The lastest issues of Elsewhere and Fourquare don't just rhyme audibly, they reflect each other on a visual level, as they are both intimately concerned with the visual aspect of words. Words not just as signifiers, but as art, as visual signals divorced from the meaning connected with the letters that make them up.

The second issue of Gary Sullivan's Elsewhere recreates, in comic book format, a walk up Coney Island Avenue, and the pictures are accompanied by the text of a poem by Nada Gordon, taken from notes on a busride going down Coney Island Avenue in the opposite direction.

What is most noticeable is that even the pictures are words. This recreates for me the greatest impact, the greatest difference I felt when I first moved to New York. The city assaults you with its words. Signage is impossible to escape -- fluid, multilingual, misspelled, constant. What I felt during my first six months in New York was that I was under a continual visual assault -- the words are so overbearing and overwhelming that it is hard to think -- you find yourself merely a conduit through which distant strangers' signage passes, words that aren't your own, personas that aren't your own. It takes a while to develop, if not resistance to the languescape, a hardiness that allows you to maintain your private being, while being open to, even thrilling in the wordbath that is all around you.

Coney Island is probably the place in New York where this sensation is most extreme -- the most and different languages, the strangest signs, the mix of high and low, of respectable and outre commerce. Images of a thousand places, with a thousand glosses -- some intended, some gained. "Mickey Mouse and His Friends" written in Russian, Spanish help wanted signs, "Tofutti!," Arabic calligraphy neck and neck with spraypainted tags, happy teeth advertising dentists, the seven dwarfs carting assault rifles, "Being Muslim is Not a Crime", "Borsalino's Hat Box," the Virgin de Guadalupe, "Only for Ladies!"

Gary has a journalistic eye for place, and his drawings convey all the shuddering weird of Coney Island without departing from reality -- the fact that these things really do exist, that they "are just this way." Nada's poem, incorporating the signage she passes -- "Lounge Bukhara Catering Hall Quinceras Las Mariachis Raja Realty Honey Locksmith Smartbeep Kaloshi Real Estate Adam & Even Unisex -- (A Warrior of Either Sex in the Distances Which are American)--" gives voice to the signs, but also the mind that process them, and which has its own thoughts, its own signs to post. The poet passes through a funhouse, but isn't swallowed.

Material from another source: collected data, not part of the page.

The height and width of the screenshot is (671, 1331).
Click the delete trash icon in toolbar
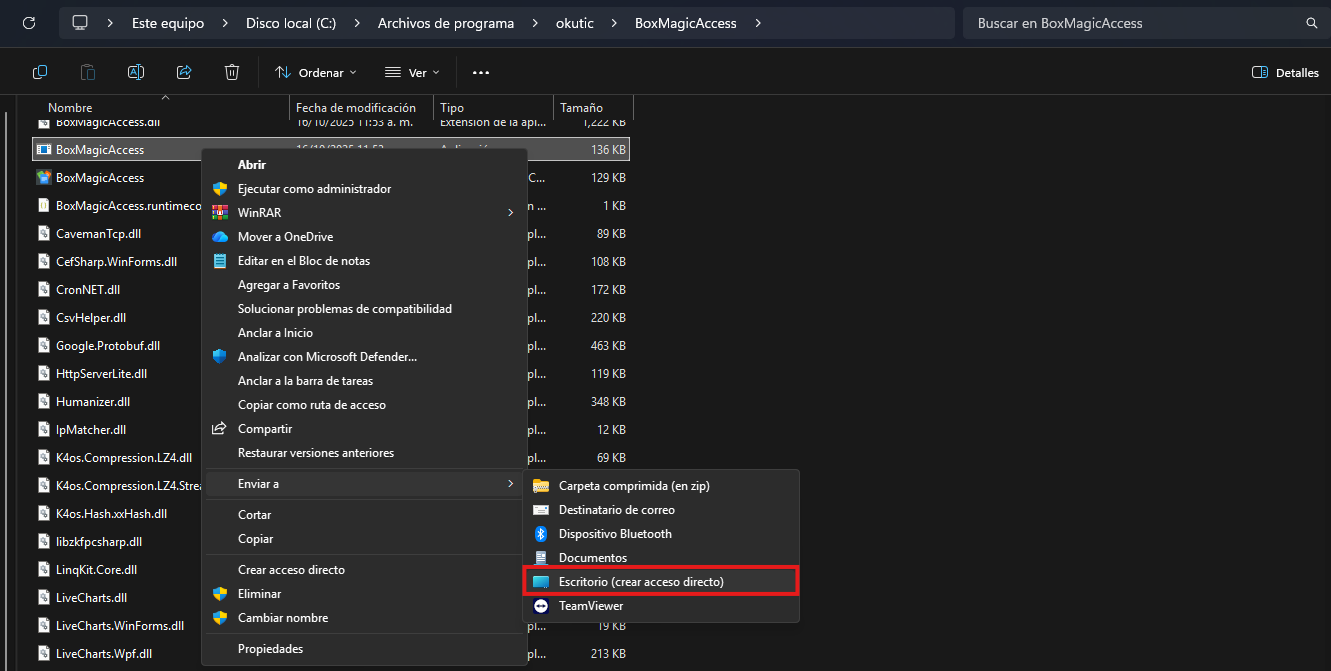tap(232, 72)
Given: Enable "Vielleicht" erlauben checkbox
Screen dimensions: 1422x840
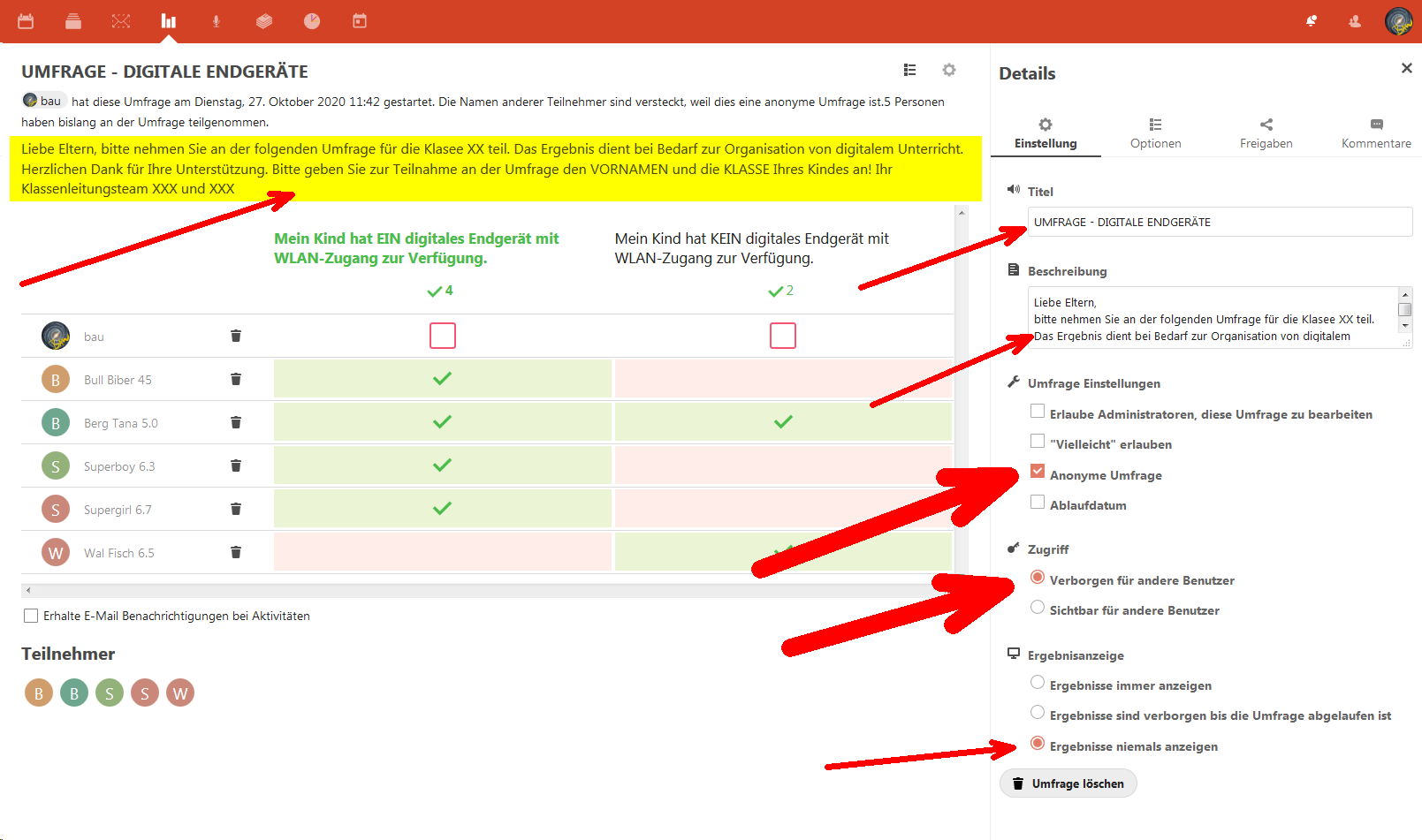Looking at the screenshot, I should 1038,442.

Foursquare, too, is intimately connected with the visual, although in a different manner. Jessica Smith's background in Vispo is apparent in the format she has chosen for the magazine -- an 8x8 card divided into four equal squares, with each square hosting the work of a different poet. Texts of different length, weight, font, and size nestle side by side on a single field. Italics roost across from huge bolded words, spaced so as to appear as though floating over the page. Thick paragraphs lie diagonally from a wafer thin, delicate verse. Because all four poems are simultaneously visible, the poems do not just work as independent "sense units" -- they work as a unified visual plane on which many different things are happening. The effect on the viewer is similar to that of Futurist and Dadaist texts, which used typography in stunning ways to accomplish the simultaneous ends of conveying a denotative message while opening the viewer to visible connotations -- a wordplay that was physical as well as mental. Foursquare represents a different way of looking at poems, and by extension, reading them.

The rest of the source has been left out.